Lo que en ese año sucedió lo dejaré para otra Crónica desde el doblao, porque la de hoy, ya lo dice el título, va de la Selectividad. Antes, dejar entre paréntesis el error que cometí con lo de las Matemáticas, que tenían el sobrenombre de Especiales, y la Química, que me hicieron pasar un año algo incómodo; no así el Inglés que, como vaticiné, fue bastante divertido.
Pues llegó la fecha y la hora de la prueba de Selectividad: dos días, cuatro exámenes. Y a Badajoz que fui, que fuimos el querer de entonces y un servidor, que ella también se examinaba, a un edificio de la recién estrenada Universidad de Extremadura.
El primer día un comentario de texto y a continuación un examen de multitud de preguntas sobre las asignaturas comunes: historia, lengua, matemáticas comunes —valga la redundancia— y algunas más que, la verdad, no recuerdo.

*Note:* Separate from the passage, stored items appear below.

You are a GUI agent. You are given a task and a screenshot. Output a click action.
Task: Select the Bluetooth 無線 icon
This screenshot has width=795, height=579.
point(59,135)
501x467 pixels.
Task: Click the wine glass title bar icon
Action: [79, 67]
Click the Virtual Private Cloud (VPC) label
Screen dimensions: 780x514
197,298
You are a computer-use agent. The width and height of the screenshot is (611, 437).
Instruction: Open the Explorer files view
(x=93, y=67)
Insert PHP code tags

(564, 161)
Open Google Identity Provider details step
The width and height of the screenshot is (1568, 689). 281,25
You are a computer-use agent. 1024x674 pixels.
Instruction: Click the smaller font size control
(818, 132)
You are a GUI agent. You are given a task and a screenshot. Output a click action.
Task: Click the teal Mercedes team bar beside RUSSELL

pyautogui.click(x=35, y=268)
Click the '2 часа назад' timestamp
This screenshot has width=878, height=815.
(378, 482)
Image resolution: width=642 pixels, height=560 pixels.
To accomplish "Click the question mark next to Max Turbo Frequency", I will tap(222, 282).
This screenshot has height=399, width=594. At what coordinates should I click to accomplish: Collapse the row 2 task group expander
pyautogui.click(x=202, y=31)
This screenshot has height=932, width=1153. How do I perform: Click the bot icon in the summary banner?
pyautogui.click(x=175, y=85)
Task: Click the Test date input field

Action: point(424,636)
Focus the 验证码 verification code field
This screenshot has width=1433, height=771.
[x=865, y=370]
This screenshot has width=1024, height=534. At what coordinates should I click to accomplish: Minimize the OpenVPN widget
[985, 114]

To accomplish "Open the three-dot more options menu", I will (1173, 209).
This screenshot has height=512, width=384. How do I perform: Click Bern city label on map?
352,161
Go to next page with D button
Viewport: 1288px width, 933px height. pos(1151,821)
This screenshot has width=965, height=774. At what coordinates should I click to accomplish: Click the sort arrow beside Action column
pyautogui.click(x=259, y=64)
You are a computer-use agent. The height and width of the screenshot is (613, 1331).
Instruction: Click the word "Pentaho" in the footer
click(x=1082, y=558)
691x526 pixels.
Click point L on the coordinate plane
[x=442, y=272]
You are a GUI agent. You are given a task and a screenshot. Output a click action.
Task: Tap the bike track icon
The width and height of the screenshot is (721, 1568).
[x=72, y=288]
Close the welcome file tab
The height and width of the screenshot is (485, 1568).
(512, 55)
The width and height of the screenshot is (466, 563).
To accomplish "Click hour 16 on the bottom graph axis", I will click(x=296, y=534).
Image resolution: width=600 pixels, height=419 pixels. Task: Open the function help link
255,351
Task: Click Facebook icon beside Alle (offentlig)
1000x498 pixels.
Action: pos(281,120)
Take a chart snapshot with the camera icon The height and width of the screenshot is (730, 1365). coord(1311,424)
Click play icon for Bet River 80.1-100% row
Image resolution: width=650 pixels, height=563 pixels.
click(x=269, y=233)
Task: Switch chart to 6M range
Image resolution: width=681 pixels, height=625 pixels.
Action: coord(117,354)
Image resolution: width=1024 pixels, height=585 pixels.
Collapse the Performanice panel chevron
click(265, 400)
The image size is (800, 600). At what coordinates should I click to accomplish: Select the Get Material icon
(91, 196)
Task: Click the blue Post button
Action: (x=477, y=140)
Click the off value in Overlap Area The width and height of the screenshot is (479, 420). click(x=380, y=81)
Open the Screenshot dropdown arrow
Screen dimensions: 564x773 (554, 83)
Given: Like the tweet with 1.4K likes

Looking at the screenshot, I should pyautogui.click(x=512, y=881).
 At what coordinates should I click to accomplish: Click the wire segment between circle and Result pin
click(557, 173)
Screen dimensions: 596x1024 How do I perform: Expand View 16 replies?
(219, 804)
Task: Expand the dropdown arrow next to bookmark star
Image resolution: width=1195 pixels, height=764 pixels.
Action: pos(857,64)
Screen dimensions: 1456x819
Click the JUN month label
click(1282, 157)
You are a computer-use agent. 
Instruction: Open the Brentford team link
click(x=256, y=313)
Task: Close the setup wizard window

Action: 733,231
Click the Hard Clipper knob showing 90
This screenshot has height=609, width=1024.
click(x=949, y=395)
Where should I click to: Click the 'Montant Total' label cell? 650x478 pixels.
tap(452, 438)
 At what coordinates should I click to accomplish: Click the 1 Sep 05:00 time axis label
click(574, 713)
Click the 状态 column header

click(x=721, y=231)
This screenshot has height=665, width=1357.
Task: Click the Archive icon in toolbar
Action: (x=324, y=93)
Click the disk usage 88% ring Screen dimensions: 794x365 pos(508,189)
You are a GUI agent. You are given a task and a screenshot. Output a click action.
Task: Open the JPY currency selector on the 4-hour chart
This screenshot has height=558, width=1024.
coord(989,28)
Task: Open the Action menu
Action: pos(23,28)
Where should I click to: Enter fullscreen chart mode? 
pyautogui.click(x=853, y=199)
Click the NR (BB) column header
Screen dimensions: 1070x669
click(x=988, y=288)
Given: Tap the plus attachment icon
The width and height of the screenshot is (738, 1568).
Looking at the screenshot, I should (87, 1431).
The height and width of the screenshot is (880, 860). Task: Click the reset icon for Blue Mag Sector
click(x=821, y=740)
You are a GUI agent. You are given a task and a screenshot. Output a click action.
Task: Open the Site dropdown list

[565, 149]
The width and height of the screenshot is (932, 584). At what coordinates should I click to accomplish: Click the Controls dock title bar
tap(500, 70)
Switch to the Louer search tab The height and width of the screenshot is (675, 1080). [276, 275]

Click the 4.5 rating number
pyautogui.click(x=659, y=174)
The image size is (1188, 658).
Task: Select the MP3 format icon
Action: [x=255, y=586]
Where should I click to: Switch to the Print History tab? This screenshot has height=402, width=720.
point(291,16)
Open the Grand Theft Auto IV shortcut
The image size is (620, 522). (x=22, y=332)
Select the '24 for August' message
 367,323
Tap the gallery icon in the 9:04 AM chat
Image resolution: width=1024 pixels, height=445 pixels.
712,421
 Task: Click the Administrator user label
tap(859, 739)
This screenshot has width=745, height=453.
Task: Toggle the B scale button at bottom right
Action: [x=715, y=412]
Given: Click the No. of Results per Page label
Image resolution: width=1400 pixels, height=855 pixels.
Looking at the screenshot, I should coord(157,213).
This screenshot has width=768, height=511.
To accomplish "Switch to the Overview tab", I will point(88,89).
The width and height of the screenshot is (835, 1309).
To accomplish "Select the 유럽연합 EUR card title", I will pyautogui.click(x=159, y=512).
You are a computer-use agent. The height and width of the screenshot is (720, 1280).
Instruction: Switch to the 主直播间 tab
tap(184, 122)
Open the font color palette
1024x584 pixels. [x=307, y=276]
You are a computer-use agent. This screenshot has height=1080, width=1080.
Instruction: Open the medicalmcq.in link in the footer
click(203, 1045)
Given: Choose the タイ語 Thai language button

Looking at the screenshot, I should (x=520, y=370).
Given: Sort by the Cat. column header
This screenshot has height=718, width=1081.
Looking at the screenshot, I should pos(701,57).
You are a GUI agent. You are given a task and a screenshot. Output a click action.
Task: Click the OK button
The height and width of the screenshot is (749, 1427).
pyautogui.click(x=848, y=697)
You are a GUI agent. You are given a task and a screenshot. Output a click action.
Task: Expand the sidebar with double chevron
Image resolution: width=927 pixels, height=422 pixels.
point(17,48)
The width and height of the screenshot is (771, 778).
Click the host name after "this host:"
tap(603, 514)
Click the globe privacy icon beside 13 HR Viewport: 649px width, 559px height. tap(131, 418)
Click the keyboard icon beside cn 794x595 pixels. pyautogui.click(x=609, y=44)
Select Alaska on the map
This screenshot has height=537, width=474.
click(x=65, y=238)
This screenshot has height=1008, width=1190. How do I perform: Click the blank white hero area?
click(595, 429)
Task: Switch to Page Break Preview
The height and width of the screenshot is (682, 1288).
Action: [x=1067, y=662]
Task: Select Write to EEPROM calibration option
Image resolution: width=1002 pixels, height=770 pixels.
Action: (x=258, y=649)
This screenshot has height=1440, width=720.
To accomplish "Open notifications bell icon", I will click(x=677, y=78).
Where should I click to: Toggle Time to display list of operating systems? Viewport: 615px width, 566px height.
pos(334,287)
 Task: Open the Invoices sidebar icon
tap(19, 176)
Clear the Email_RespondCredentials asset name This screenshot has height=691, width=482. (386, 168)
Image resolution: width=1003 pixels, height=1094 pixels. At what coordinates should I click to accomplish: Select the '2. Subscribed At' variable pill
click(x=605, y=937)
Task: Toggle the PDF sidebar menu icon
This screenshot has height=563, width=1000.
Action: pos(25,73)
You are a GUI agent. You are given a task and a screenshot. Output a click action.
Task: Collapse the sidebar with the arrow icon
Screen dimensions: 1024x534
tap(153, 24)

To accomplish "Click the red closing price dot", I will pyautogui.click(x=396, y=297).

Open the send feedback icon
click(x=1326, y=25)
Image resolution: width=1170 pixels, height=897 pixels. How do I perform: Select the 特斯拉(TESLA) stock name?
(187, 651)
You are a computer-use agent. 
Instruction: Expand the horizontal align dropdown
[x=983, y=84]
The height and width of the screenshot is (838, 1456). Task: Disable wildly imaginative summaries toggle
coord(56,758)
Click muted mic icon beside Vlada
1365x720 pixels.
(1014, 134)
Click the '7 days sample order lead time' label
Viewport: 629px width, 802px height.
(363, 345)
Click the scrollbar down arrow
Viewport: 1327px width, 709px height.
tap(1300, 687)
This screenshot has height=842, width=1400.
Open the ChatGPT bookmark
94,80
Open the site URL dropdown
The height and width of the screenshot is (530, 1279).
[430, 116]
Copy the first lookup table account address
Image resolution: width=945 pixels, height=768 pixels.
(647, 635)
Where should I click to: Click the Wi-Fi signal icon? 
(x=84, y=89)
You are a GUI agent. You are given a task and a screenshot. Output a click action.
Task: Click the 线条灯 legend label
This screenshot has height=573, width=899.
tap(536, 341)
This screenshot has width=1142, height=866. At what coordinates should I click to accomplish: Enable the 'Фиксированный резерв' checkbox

A mediodía estábamos en la calle y de vuelta a casa.
Al día siguiente nuevo viaje a Badajoz, que tocaba el examen de las asignaturas optativas. De aquel, recuerdo que nos entregaron preguntas y problemas, según el caso, de las tres asignaturas y de las que había que elegir dos; supongo que optaría por el Inglés y alguna de las otras dos. La cuestión es que salí de allí con pésimas sensaciones, aquello no estuvo a la altura de mi pasado. Tiempo después comprendí que aquel segundo examen había sido un auténtico presagio de lo que sucedió durante algunos años de mi vida.
Pero aprobar, aprobé, muy justo, eso sí, pero aprobé. Y ahí está la cartulina que días después me entregaron como prueba de haber superado la primera Selectividad de la historia de España. Sí, ya lo sé, suspendí el segundo examen, pero la media es apto, que es lo que cuenta.
Ha sido hace unos días cuando mi hermano me ha comunicado que entre viejos papeles ha encontrado la cartulina/certificado con las notas de mi Selectividad: «...y tú cómo es que tienes eso..., y yo qué sé..., pues anda, envíamela».
Lo que más me extraña es que no la tuviera guardada mi madre.

Pues íbamos, ella y yo caminando hacia la Piscina Municipal, como tantas tardes, cuando al pasar junto al Instituto se asomó por una ventana el Sr. Peña, uno de los conserjes, que vivía en un pequeño chalet anexo al edificio, y alzando la voz me llamó:
— ¡Gallego Gallego!
— Dígame.
— Que has aprobado, y tu primo también.
Ella y yo seguimos hacia la piscina: ella contenta por mi aprobado, y sonriente como siempre. Y yo muy tranquilo.